Automating certificate management with Azure and Let’s Encrypt

Brent Robinson
14 min readApr 21, 2019

--

You’ve received an email reminding you that an SSL/TLS certificate is about to expire, or worse; you discover the certificate has already expired. First, you remember how this happened last year. Second, you desperately search to find which certificate authority you used for this certificate, and where you stored the username and password. Next, you seek authorisation for the expense, raising a purchase order and obtaining approvals. Finally, you begin the arduous task of updating all the systems using this certificate, without the process document you said you’d write last year.

Did that strike a nerve? Or sound like something you wish to avoid?

In this article, we’ll explore how to automate SSL/TLS certificate issuance on Microsoft Azure with Let’s Encrypt. Let’s Encrypt are a certificate authority with a mission to enable ubiquitous usage of HTTPS across the internet by providing free SSL/TLS certificates.

Automated Certificate Management Environment

The Automated Certificate Management Environment (ACME) protocol is designed to automate the certificate issuance. The cost of operations with ACME is so small, certificate authorities such as Let’s Encrypt offer genuine, trusted certificates for free. Considering certificate authorities usually charge hundreds of dollars per certificate, the effort to utilise ACME becomes very cost effective. However, as ACME is entirely automated, it’s unable to offer Extended Validation (EV) certificates, but for most situations, standard Domain Validation (DV) certificates are well suited.

ACME is a protocol between a client and a server. The server is the Certificate Authority, such as Let’s Encrypt. There are a plethora of tools and libraries which operate as an ACME client. Let’s Encrypt publish a list compatible of tools and libraries. Certbot is an ACME client recommended by Let’s Encrypt, which is designed to automate the end-to-end process, from requesting a certificate, to installing it on an application server.

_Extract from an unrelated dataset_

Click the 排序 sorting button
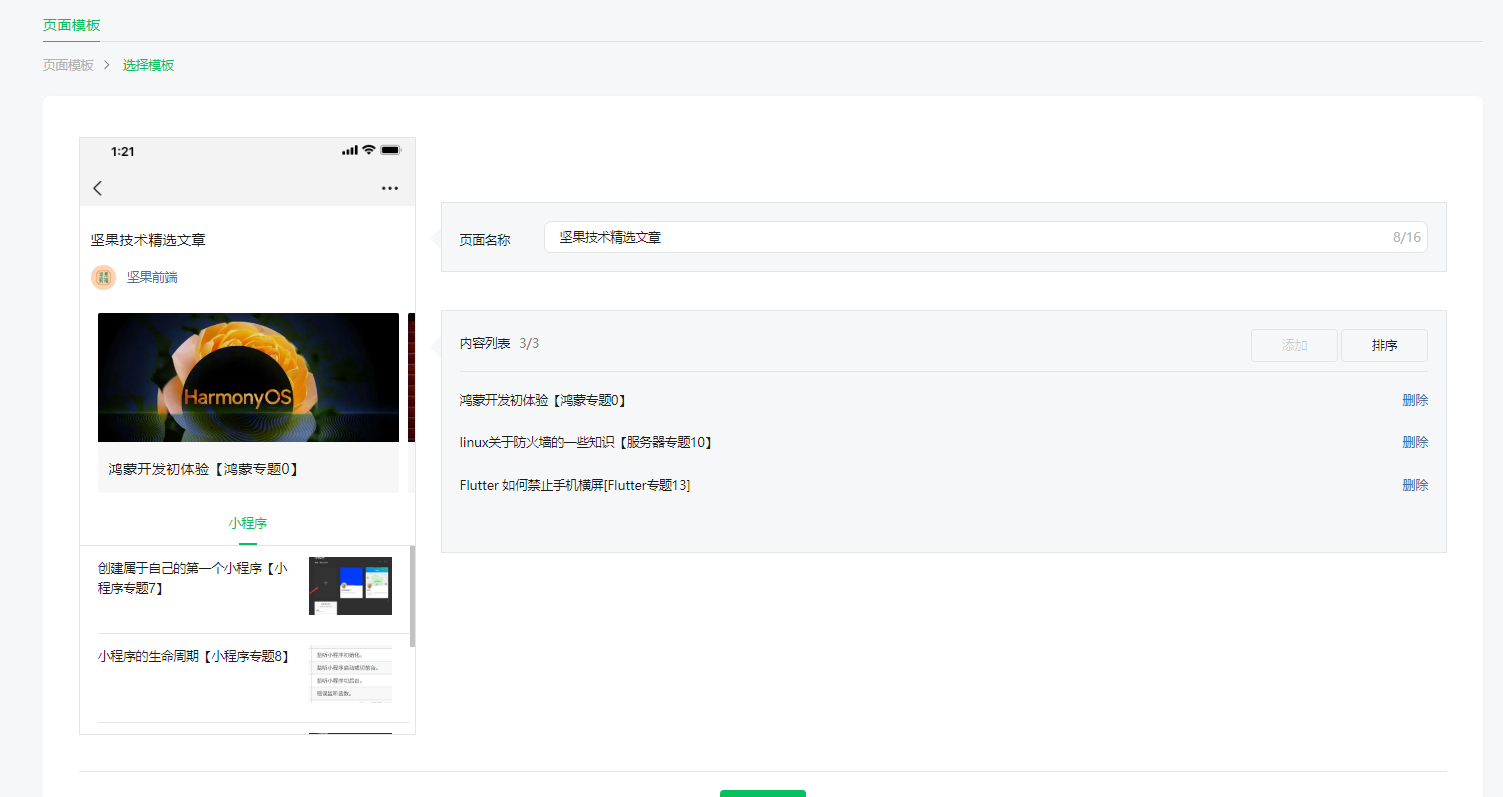The width and height of the screenshot is (1503, 797). pyautogui.click(x=1384, y=345)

In many scenarios, Certbot is a seamless solution to implement HTTPS on a website quickly. Certbot is perfect for Linux based single-server scenarios. Certbot runs on Linux and configures a certificate on a single server, so certificates must be copied to other servers outside of Certbot if a collection of servers are supporting a single website. After growing beyond a single server or application requiring the certificate, it’s worth abstracting the issuance from the configuration process. Have one process for ordering and renewing certificates, and another process for deploying them.

The ACME protocol is formalised by the Internet Engineering Task Force (IETF) under RFC8555. As part of certificate issuance, the client must prove to the certificate authority that it has control of the domain in which it is requesting a certificate. This proof is obtained by either specifying a DNS TXT record for the domain or responding to an HTTP challenge at a specific URL of the website.

ACME on Azure with Azure DevOps

We’ll explore how we can use Azure and Azure DevOps together to automate the certificate issuance and configuration processes. We’ll use Posh-ACME as our PowerShell-based ACME client, Let’s Encrypt as our certificate authority, and we’ll complete DNS challenges to prove control of our domain.

There are some prerequisites you’ll need:

· An Azure subscription with permission to create new resources.

· An Azure DevOps project which you can create a code repository, build pipeline, and service connection.

· Permission in Azure Active Directory (AAD) to create an application, service principal, and credential.

· The Az PowerShell module installed on your computer.

· Basic knowledge of Azure, Azure DevOps, and PowerShell.

· Basic knowledge of DNS including CNAME and TXT records.

· Ideally, using Azure DNS to host the DNS zone for your website. At the end of this article, we look at how you can have your DNS zone outside of Azure, but in any case, you’ll need permission to add and remove DNS records in the zone.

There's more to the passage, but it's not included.